Que fazer? O entrevistado optou pela defesa possível: atacar a pergunta. "Não respondo a perguntas fascistas." A bola passou para o campo dos entrevistadores, fiados na convicção generalizada - mas muito errada - de que é lícito fazer qualquer pergunta. Não é. As perguntas devem permitir ao interrogado dar uma resposta esclarecedora. Ora uma pergunta dirigida à intimidade de alguém nunca permite uma resposta esclarecedora, pelo que não pode ser feita, já que vai deixar o perguntado com um estigma e uma nuvem de desconfiança sobre si.
Eu não diria que a pergunta foi "fascista" - embora reconheça que foi intrusiva e obscurantista, características bem fascistas. Prefiro designá-la como pergunta com peçonha. O simples facto de ser formulada instila veneno, desfoca personalidades, coloca um ferrete indelével na imagem.
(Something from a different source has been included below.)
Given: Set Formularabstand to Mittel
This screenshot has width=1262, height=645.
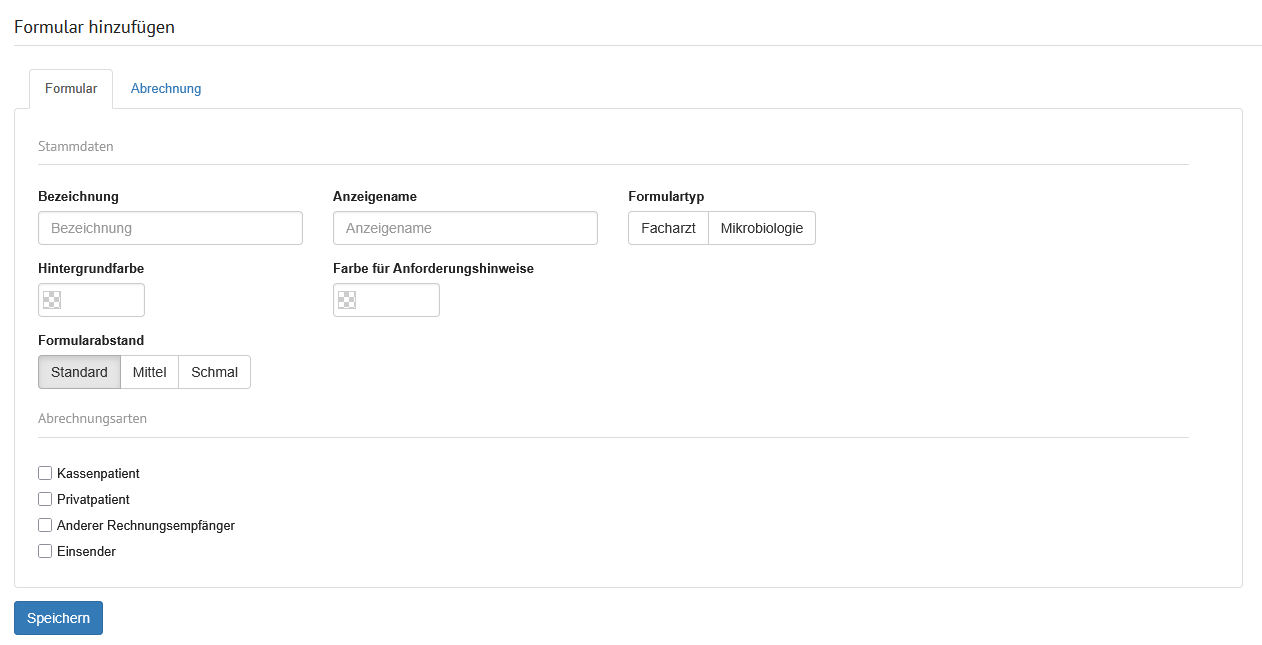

Os jornalistas e os juristas sabem que no perguntar vai meia resposta. Faça-se agora a equação: se na pergunta vai meia resposta e se não houver sequer resposta, o que é que fica? Apenas a insinuação. É a outra forma de instilar peçonha.
Imaginem que os jornalistas, que trabalham com rígidas horas de fecho de edição, terminassem as reportagens informando o público não terem tido tempo de formular certas perguntas ao visado na história, pelo que se limitavam a apresentá-las para conhecimento público. "Por ora", já agora… Que bela escola de jornalismo de intriga, insinuação e difamação não nasceria!
Tal escola nasceu já no nosso mundo judiciário. (Nosso, vírgula, que se fosse nosso eu rifava a minha quota, apre!) A vítima inaugural foi José Sócrates: havia 27 perguntas que lhe queriam fazer, mas como não tiveram tempo, aí seguem elas por via mediática.
A melhor saída que vejo para José Sócrates é o ataque: comunicação em directo no horário nobre, para responder às 27 "perguntas". Puxar a coisa para o seu campo, jogar em casa. E varrer a testada. É seu direito: para aprendizes de mediáticos, mediático e meio.
É o antídoto certo para as 27 gotas de peçonha que lhe enviaram.